Filed under: Basketball,NCAA Tourney,Opponent(s) — Chas @ 10:59 pm

The storyline everyone wants. From sportswriters, to the fans. Pitt-UCLA.

The Bruins had a 13 point lead with a little more than 5 minutes left, but nearly blew it. From 46-33 to 49-49 under a minute left. Still UCLA was able to get a score and force Indiana to make the big turnovers on inbound plays. UCLA won 54-49

Shame Sean Miller and Xavier couldn’t get the upset — not to mention OSU’s Greg Oden avoiding being called for a flagrant for shoving the Cage into the second row on that foul. It absolutely deflated the Musketeers in the OT.

Butler-Maryland was a lot of fun (and a Butler 62-59 win was nice) — seriously, does the ACC offer a special camp that teaches flopping — but thankfully it’s over and now just a little time before the VCU-Pitt tip.

5:55: I may be a little late on the liveblogging. I need to stick with the L-ville-TAMU game.

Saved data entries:
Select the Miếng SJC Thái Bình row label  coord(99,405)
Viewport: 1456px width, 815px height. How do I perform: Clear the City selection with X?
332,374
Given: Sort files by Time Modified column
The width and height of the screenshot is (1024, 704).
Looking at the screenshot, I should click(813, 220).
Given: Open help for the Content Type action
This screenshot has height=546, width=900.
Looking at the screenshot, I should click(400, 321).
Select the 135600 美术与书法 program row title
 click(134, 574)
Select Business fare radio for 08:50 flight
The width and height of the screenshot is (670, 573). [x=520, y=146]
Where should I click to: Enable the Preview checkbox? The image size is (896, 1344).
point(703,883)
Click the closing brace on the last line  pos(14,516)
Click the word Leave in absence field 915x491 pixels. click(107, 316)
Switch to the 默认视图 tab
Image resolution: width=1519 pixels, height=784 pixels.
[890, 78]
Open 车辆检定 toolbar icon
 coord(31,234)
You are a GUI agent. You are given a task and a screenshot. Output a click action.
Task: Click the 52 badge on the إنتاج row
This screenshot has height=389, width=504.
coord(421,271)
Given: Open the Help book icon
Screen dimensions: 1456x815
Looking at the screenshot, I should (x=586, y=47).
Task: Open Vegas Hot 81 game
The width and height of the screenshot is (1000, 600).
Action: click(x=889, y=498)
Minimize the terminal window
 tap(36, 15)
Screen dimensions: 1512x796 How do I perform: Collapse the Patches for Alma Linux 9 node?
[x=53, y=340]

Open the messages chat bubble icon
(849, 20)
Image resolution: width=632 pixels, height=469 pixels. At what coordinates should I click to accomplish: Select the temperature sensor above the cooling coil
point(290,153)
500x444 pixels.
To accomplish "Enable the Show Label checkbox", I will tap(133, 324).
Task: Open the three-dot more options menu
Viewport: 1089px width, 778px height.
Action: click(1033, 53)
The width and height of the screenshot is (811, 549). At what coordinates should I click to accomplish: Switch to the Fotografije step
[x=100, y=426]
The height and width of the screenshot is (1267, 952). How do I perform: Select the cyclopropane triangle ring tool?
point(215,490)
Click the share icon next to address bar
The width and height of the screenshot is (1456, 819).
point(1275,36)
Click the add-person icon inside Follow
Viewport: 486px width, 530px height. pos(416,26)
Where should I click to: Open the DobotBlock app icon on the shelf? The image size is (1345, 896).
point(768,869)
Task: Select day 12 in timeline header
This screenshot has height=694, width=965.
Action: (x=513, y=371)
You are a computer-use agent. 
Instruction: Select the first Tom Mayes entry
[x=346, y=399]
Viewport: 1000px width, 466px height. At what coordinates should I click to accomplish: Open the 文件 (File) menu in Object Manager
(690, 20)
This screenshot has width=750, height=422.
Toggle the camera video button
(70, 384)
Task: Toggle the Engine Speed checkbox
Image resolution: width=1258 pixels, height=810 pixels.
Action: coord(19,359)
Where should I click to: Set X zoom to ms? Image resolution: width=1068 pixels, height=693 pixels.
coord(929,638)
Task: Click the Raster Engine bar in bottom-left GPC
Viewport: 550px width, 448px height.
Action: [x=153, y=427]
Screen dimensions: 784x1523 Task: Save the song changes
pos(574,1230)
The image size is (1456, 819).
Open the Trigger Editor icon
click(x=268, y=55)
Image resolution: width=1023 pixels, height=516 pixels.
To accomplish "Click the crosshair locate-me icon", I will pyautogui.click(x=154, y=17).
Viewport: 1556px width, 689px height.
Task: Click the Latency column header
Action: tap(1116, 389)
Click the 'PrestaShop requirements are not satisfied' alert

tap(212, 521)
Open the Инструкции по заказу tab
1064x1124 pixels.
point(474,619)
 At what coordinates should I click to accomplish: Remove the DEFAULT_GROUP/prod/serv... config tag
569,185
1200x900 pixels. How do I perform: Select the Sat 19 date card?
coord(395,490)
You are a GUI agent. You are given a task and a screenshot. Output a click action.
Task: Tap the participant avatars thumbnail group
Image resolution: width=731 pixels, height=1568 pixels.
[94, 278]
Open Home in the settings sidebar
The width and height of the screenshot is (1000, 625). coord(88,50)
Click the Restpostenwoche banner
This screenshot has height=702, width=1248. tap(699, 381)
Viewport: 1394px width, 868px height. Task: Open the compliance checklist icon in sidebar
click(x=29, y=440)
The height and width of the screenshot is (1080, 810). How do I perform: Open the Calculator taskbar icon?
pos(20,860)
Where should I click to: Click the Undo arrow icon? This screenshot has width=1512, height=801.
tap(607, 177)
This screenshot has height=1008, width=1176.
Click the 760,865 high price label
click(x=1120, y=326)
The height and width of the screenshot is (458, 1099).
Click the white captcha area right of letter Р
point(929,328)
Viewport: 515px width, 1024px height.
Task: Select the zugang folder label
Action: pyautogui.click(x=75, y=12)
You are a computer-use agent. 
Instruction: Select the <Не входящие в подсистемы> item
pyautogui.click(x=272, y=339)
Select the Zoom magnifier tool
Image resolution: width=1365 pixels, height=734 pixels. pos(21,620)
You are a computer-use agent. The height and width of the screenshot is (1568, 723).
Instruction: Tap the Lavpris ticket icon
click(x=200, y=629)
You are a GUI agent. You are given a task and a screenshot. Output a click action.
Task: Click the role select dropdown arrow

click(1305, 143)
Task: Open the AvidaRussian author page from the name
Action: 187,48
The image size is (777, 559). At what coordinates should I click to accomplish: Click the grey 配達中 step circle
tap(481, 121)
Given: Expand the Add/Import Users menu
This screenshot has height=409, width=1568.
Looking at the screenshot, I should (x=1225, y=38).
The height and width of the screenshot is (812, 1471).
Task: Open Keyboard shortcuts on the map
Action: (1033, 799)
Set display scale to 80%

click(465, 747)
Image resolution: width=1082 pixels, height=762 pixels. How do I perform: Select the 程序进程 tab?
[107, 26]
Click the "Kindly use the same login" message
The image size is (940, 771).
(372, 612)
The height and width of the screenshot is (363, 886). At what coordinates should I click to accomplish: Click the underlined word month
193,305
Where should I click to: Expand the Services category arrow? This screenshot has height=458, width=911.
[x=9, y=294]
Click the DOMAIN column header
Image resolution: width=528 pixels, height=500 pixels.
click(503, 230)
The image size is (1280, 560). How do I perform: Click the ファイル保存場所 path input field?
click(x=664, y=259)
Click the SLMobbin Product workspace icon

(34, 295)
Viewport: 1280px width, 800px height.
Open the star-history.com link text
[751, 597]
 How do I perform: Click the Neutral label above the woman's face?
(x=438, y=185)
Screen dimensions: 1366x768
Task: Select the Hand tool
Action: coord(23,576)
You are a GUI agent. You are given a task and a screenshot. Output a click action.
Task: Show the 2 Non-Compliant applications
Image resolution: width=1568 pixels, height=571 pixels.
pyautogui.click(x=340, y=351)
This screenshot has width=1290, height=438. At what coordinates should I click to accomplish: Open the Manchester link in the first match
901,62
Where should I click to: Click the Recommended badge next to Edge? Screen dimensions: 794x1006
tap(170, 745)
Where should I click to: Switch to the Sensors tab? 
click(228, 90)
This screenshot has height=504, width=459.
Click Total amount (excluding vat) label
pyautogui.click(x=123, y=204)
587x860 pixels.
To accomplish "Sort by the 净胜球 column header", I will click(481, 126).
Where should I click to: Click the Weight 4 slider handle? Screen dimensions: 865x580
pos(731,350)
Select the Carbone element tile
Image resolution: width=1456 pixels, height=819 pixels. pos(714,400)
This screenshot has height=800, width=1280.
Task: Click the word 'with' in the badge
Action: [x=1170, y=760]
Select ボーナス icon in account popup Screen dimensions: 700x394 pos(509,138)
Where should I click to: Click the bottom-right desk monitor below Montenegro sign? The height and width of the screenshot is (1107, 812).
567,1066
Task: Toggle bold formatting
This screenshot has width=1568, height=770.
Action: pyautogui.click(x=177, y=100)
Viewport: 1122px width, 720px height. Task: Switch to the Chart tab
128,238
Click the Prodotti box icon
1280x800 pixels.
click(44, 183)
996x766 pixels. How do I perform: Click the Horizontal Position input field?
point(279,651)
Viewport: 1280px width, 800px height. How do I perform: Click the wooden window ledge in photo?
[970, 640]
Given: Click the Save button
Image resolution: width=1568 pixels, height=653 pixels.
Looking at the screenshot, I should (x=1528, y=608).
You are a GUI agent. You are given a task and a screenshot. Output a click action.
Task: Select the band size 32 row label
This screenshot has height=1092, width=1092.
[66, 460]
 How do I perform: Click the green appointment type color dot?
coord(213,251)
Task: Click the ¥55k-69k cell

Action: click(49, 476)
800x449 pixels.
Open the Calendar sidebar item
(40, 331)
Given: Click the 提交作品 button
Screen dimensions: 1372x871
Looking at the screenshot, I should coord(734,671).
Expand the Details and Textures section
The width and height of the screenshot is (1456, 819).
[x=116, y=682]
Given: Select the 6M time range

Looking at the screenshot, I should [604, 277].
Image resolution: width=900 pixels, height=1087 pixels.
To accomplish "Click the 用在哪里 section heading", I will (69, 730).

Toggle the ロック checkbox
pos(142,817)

Instruction A:
Answer these questions from the basketball blog post:
(i) What was the final score of UCLA's win over Indiana?
(ii) Which team won the Butler-Maryland game, and by what score?
(iii) Which game does the writer say they need to stick with at 5:55?
Instruction B: Pick up the basketball blog post after its final sentence and keep writing it.

Final answer A:
(i) 54-49
(ii) Butler, 62-59
(iii) The L-ville-TAMU game

Final answer B:
5:58: Not that it matters. The Pitt game is being shown locally in my area (meaning it’s blacked out for the PPV package) and they are sticking with L-ville.

6:54: Okay. Nice 41-26 at the half. Still, VCU has been a second half team. Especially Maynor. Graves has been tremendous in stopping him. Has him frustrated and pissed. That’s good.

The weakness of VCU is their defense and Pitt has taken advantage of it. Beautiful to see everyone scoring — no one in double digits.

If VCU goes on a run to start, I will be going silent. Hey it worked in the first half.

8:28: Survive and advance.

I’ll say this, VCU did it 3 straight games. I would call that a trend. Coming back from deeper and deeper deficits. George Mason, Duke and then Pitt.
As much as Pitt nearly lost it, VCU mounted a tremendous comeback and did everything right. Not just the tremendous defensive pressure and effort — but hitting those shots. There were a bunch of deep, hands in the face 3s and circus shots. That was impressive.

Now, Pitt seemed so close to wilting and breaking. After Fields missed 2 FTs at the end of regulation, they regrouped. They lost Kendall to fouling out and they still did it.  The team got the win in the OT. When momentum, the crowd and everything had turned against them.

What is important is that Pitt is in the Sweet 16.

Here’s a shock, I know. The big key for Pitt will be Aaron Gray. Gray was hoping for Duke to win so that he could make his Uncle Steve choose team or family.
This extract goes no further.